交響曲第5番変ロ長調
オイゲン・ヨッフム指揮アムステルダム・コンセルトヘボウ管弦楽団
86/12/04
KING International (Tahra) KKCC-4277 (TAH 247)

 当盤はネット上で非常に評価が高かったため、ブルックナーのディスクを集め始めた比較的初期に入手した。大学生協のネット販売では廃盤扱いだったので通販サイトを当たってみたところ、amazon.co.jpでのみ売っていた。私が購入後間もなく「在庫切れ」になってしまったから、運が良かったと言えるだろう。演奏は7番86年盤以上に堂々としており、まさに「巨匠の至芸」である。こういうのを分析して文字にしようとしても無駄である。で終わってしまったら無責任と言われても仕方がないが、実は坂本光晴(HMVインターネット部)による詳細な解説があまりにも見事なので、細かいことをゴチャゴチャ書く気が失せてしまったのである。
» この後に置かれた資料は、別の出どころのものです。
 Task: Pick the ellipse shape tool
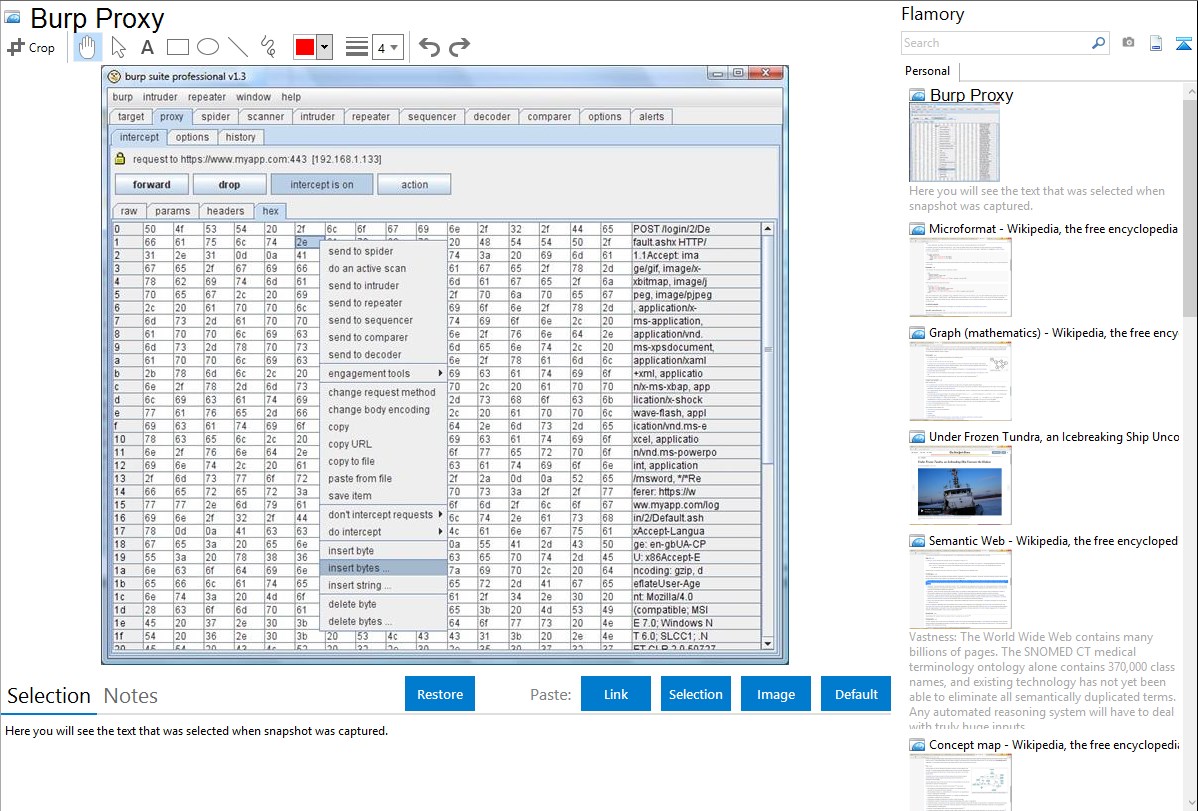click(x=208, y=47)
 ただし、58年のDG盤(バイエルン放送響)と86年の当盤とを比較して、「30年近い開きがあるにもかかわらず、ヨッフムの解釈そのものは実質的にはほとんど変わっていない」と書いているのには異論がある。劇性が特徴であった以前の64年ACO盤やSKD盤が時に暴走気味と感じられたのに対し、当盤では例えば第1楽章冒頭3分20秒頃までのように、遅めに設定した基本テンポを守ることによって比類なきスケールの大きさを実現しているからである。(それとも58年盤は例外的に落ち着きの感じられる演奏だったのだろうか? 聴いてみんことには何とも言えんな。)第1楽章の2分25秒〜や16分10秒〜など、ピークの少し前ではお決まりだった急加速もやらず、ヴァントばりのインテンポで押し切っている。コーダはやや速くなるものの、セカセカテンポではないため落ち着きは保たれている。金管がヒステリックに咆哮するということもなく、響きは全体として非常に充実していると感じる。それが最も功を奏しているのは終楽章。最後の3分間は誇張なしに「至福のひととき」であるといえる。